_Dataset records:_
- - -

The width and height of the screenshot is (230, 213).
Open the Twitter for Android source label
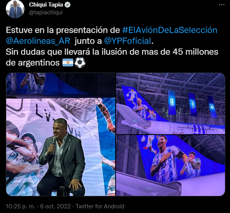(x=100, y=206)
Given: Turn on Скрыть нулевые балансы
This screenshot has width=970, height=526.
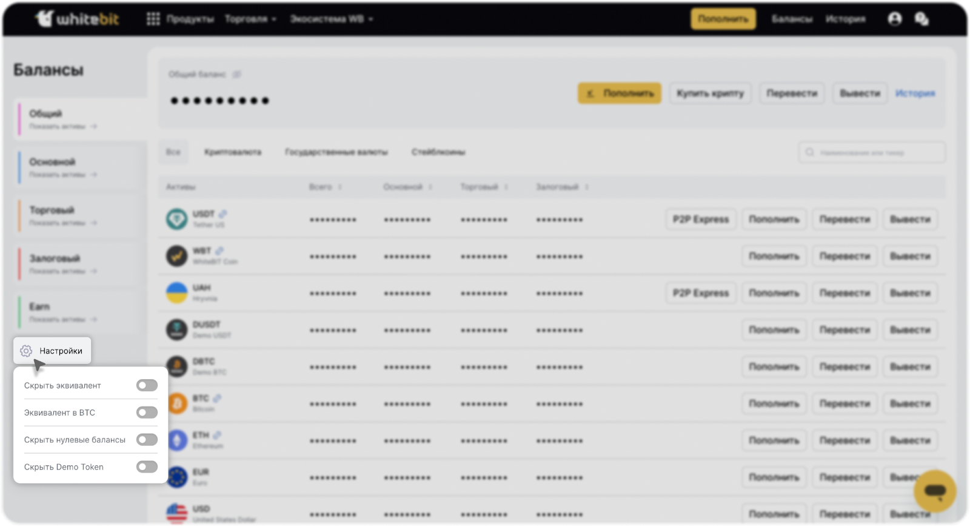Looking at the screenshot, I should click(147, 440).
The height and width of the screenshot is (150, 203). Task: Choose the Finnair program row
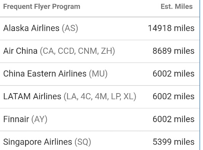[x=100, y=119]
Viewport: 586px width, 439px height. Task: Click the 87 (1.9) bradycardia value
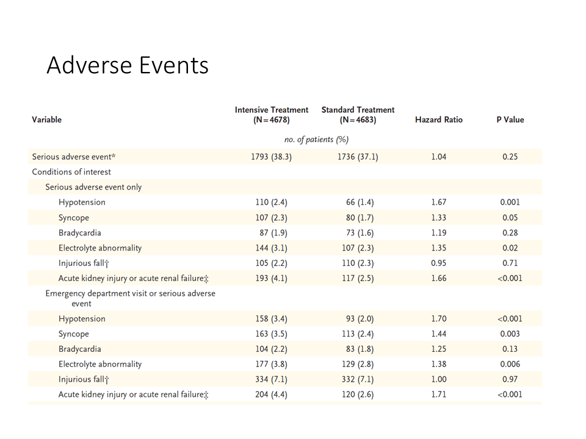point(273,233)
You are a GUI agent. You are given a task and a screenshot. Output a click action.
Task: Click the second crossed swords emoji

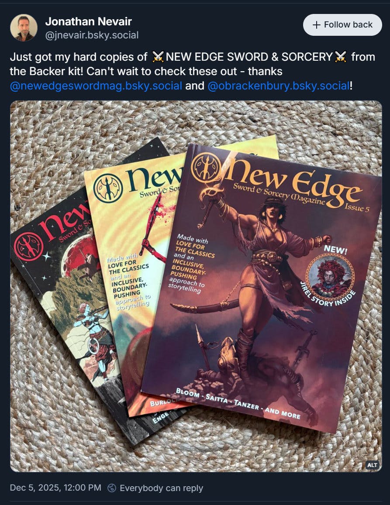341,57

- - -

_WORK TO COMPLETE:_ The copy you produce must repeat all the entries exactly and contain no pictures.

_REPLY TO THE EXERCISE:_
The width and height of the screenshot is (230, 213).
Open the Twitter for Android source label
(x=100, y=206)
Given: Turn on Скрыть нулевые балансы
This screenshot has width=970, height=526.
Looking at the screenshot, I should click(147, 440).
The height and width of the screenshot is (150, 203). Task: Choose the Finnair program row
[x=100, y=119]
Viewport: 586px width, 439px height. Task: Click the 87 (1.9) bradycardia value
point(273,233)
You are a GUI agent. You are given a task and a screenshot. Output a click action.
Task: Click the second crossed swords emoji

341,57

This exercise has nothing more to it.